Reds pleased to land prized Venezuelan shortstops

On Saturday, the Reds kicked off the signing period by inking 17-year-old Ricardo Cabrera, a Venezuelan shortstop ranked by MLB Pipeline as the No. 3 international prospect.

“Industry-wide, he’s well known and has been for years,” Hendricks said. “He was showcasing at a very early age against older competition. He always stood out, not only physically but also the way he swung the bat. He really impacts the ball. He’s got an advanced approach for his age. We expect big things from Ricardo. He expects it of himself, too.”

Cabrera also profiled well defensively and has a chance to remain at shortstop as he climbs his way up within the organization.

“He’s got the actions, hands and footwork that you look for in a shortstop,” Hendricks said. “He’s got above-average arm strength right now for his age. We clocked him at 93 mph from shortstop. But if he’s forced to move off of shortstop, we think he has the offensive profile to play third base, second base or wherever he ends up.”

A second Venezuelan shortstop, Anthuan Valencia, was also signed. Valencia was ranked at No. 32.

“He was a little bit more under the radar than Cabrera. He didn’t leave Venezuela to showcase like a lot of [other] Venezuelan players do,” Hendricks said. “Certainly a talented kid. He has a really good chance to stick at shortstop. He doesn’t have the size or power that Cabrera has right now, but he is very competitive in the box and puts together good at-bats. He can spray line drives from gap to gap. We’ve given him the nickname, ‘El Capitan,’ because he’s very vocal and energetic. He gets his teammates going and leads by example.”

Other signings

The Reds also signed outfielder Esmith Pineda, ranked at No. 49, for $800,000. Pineda, who is from Panama, starred as a pitcher in the 2016 Little League World Series.

And Adrian Reyes, an outfielder the Reds signed from the Dominican Republic, could have an impact bat.

“He’s a big, strong, switch-hitting corner guy,” Hendricks said. “He’s got the arm to play right field. He has a chance to have huge power in the future.”

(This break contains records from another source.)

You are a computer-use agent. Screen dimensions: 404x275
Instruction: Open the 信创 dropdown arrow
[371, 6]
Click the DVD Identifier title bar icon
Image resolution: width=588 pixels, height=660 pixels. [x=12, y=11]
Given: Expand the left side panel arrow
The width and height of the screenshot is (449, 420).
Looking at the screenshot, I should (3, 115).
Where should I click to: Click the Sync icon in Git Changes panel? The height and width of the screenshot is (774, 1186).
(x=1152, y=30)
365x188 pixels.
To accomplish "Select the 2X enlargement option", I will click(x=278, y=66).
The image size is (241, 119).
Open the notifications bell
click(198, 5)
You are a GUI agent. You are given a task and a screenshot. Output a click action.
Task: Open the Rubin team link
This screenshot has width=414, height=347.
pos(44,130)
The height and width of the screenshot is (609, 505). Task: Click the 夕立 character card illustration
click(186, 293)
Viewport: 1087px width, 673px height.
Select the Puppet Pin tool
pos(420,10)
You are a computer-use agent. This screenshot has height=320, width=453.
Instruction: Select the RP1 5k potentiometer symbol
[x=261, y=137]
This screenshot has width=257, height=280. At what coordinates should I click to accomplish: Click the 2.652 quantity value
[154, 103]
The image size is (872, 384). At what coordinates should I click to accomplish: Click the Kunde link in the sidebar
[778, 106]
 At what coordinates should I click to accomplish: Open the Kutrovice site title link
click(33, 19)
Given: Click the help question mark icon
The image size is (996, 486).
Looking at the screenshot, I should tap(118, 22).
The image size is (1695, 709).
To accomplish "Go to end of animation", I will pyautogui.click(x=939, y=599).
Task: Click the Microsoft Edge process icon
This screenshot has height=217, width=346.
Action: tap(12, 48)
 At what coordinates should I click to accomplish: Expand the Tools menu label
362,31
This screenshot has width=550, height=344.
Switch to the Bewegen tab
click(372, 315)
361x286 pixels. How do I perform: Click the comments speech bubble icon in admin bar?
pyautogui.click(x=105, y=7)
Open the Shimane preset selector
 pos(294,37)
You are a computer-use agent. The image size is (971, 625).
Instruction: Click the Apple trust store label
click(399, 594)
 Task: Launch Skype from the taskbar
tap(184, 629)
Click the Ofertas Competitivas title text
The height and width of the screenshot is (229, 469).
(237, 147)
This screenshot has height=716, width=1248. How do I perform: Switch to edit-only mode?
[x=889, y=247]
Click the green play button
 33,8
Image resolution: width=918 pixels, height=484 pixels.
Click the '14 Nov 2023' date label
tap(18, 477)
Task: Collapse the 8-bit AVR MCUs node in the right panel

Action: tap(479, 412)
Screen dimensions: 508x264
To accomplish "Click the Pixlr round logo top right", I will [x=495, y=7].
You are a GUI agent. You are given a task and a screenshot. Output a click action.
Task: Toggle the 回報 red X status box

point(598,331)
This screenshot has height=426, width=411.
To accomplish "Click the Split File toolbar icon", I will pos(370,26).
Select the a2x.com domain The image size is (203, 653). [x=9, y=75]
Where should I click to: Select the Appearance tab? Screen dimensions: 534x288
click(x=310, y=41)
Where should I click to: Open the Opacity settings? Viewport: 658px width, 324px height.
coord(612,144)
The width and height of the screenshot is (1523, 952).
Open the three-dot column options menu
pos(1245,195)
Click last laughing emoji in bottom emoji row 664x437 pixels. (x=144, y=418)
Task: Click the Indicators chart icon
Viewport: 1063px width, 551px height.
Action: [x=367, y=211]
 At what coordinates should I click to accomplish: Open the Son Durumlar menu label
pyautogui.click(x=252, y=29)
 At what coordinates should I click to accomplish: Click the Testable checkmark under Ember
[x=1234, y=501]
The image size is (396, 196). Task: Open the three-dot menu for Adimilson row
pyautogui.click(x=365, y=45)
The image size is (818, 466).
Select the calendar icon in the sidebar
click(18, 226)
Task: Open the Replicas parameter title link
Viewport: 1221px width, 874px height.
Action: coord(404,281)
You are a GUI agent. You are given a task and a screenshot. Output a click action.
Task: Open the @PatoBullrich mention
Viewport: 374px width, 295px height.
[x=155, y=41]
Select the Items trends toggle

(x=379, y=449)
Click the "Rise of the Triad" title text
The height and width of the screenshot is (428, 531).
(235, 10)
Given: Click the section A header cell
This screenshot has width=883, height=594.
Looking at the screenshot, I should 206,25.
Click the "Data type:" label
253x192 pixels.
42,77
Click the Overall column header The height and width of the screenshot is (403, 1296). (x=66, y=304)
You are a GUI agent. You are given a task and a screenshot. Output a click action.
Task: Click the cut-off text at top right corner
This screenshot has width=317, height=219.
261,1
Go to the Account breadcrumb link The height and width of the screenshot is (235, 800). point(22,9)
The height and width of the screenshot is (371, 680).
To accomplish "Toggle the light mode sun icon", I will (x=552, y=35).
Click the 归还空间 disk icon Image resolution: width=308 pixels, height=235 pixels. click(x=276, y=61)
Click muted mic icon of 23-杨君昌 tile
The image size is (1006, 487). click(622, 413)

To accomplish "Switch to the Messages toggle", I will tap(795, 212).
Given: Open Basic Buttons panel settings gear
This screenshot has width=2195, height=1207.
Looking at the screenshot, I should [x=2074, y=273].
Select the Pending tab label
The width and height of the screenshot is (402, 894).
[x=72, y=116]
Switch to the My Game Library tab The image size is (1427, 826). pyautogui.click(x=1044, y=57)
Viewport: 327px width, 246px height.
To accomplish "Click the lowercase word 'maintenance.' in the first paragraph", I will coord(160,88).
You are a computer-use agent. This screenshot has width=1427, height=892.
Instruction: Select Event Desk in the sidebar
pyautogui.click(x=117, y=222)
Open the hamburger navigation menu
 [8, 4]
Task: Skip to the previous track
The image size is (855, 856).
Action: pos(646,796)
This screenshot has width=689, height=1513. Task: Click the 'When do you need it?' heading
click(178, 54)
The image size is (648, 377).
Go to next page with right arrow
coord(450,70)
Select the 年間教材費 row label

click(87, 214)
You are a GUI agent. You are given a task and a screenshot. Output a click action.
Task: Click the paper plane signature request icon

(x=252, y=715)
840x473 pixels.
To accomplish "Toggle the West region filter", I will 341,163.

Lisnerkin Lantigua and Nelfri Payano are a pair of right-handed pitchers also signed from the Dominican Republic.

“Both of them [have] three-pitch [mixes], starter traits,” Hendricks said. “Both of them have been up to 93 [mph] at 17 years old. Both were former position players. Lantigua was an outfielder and has been pitching for about two years. Peyano was a shortstop and has been pitching for about a year now. Both of them will be in our DSL rotation.”

Among other additions were shortstop Jesús Correa from Colombia, outfielder Carlos Sanchez from the Dominican Republic, catcher Henry Guerrero and right-handed pitcher Joneiker Arellano from Venezuela and right-handed pitcher David Lorduy out of Colombia.

“We added some guys we think are going to be impact-caliber players,” Hendricks said. “It’s a slow burn with some of these guys -- they’re 16-17 years old. It will take some time in the Minor Leagues, but these are really talented kids.”